Written instruction: Set out the material below as a numbered list, starting with the line that contains "Find the location of a" and going on through the line that contains "the label indicating". Skip blank lines and leave out the pictures.

Working data:
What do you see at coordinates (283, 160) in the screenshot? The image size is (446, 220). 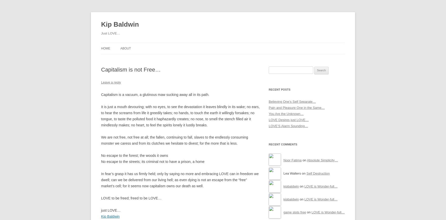 I see `'Noor Fatima'` at bounding box center [283, 160].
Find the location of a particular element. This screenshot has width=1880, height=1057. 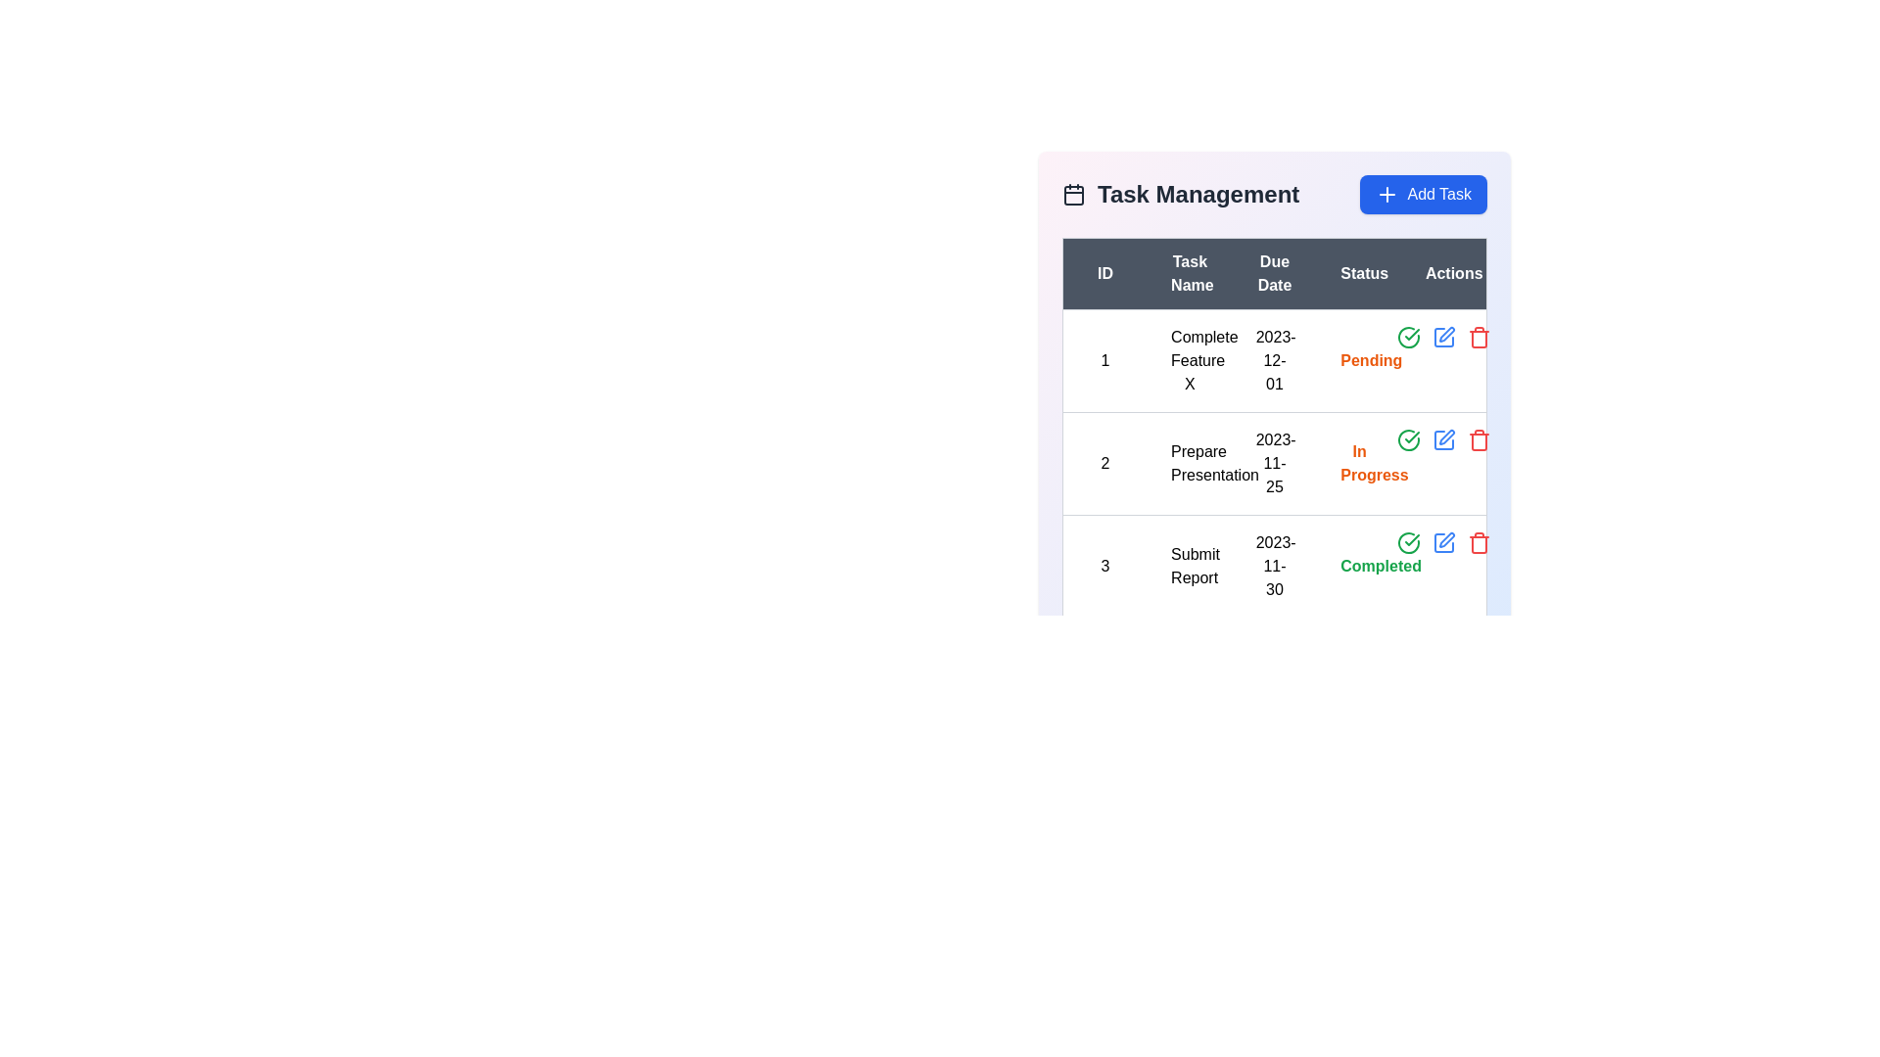

the label indicating the task name 'Complete Feature X' located in the second column of the first row of the task management table is located at coordinates (1189, 361).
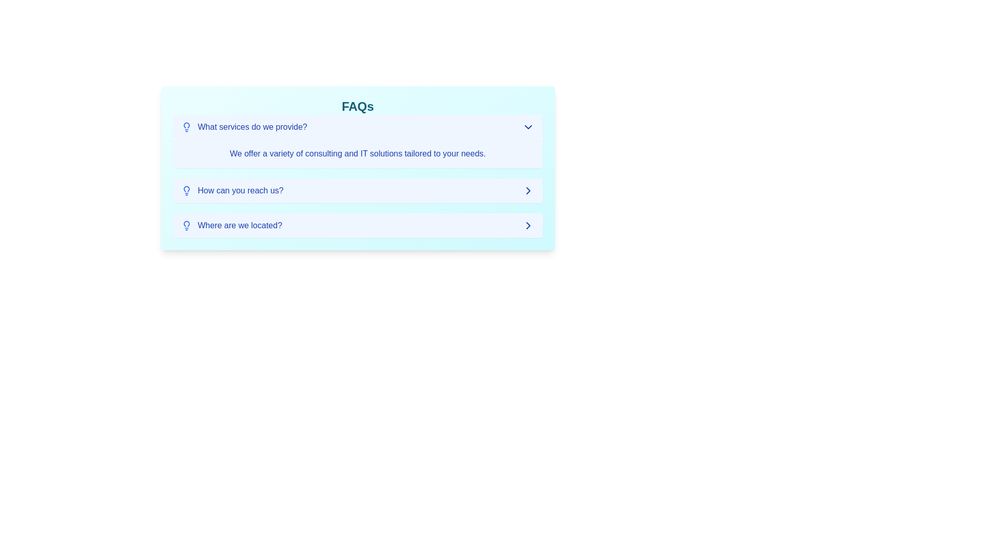 This screenshot has height=554, width=985. I want to click on the chevron arrow icon located to the right of the question text 'Where are we located?' in the third FAQ section, so click(528, 190).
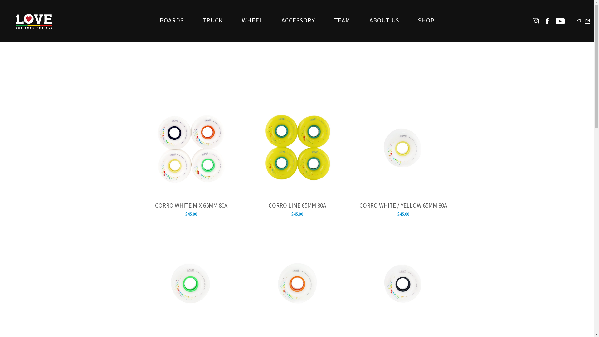  I want to click on 'TRUCK', so click(199, 20).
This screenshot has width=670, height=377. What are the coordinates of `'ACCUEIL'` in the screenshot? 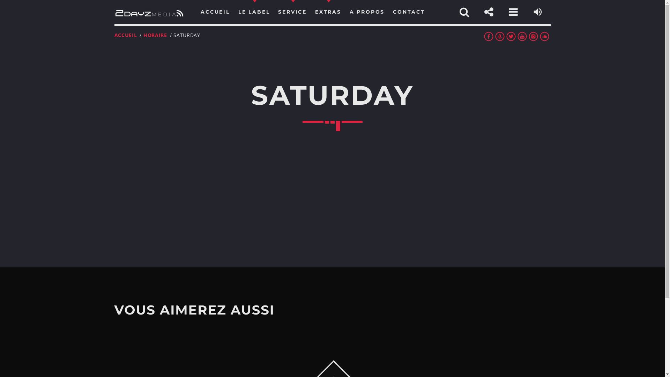 It's located at (126, 35).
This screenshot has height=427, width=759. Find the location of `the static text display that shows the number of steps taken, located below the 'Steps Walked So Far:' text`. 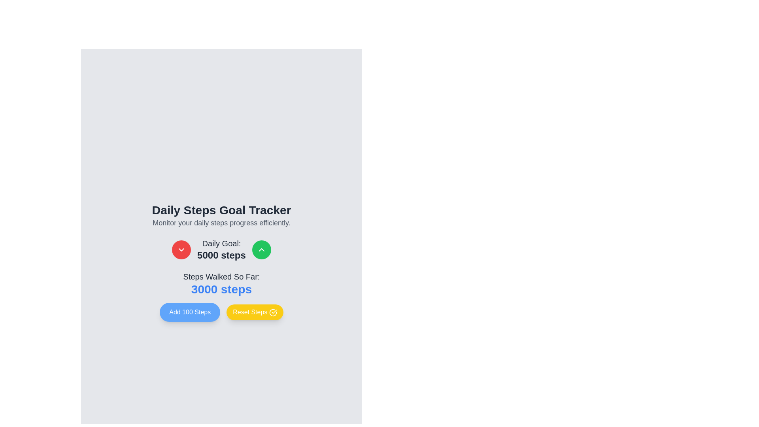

Reply to the task:
1. Find the location of a particular element. This screenshot has width=1880, height=1057. 
2. the label indicating the task name 'Complete Feature X' located in the second column of the first row of the task management table is located at coordinates (1189, 361).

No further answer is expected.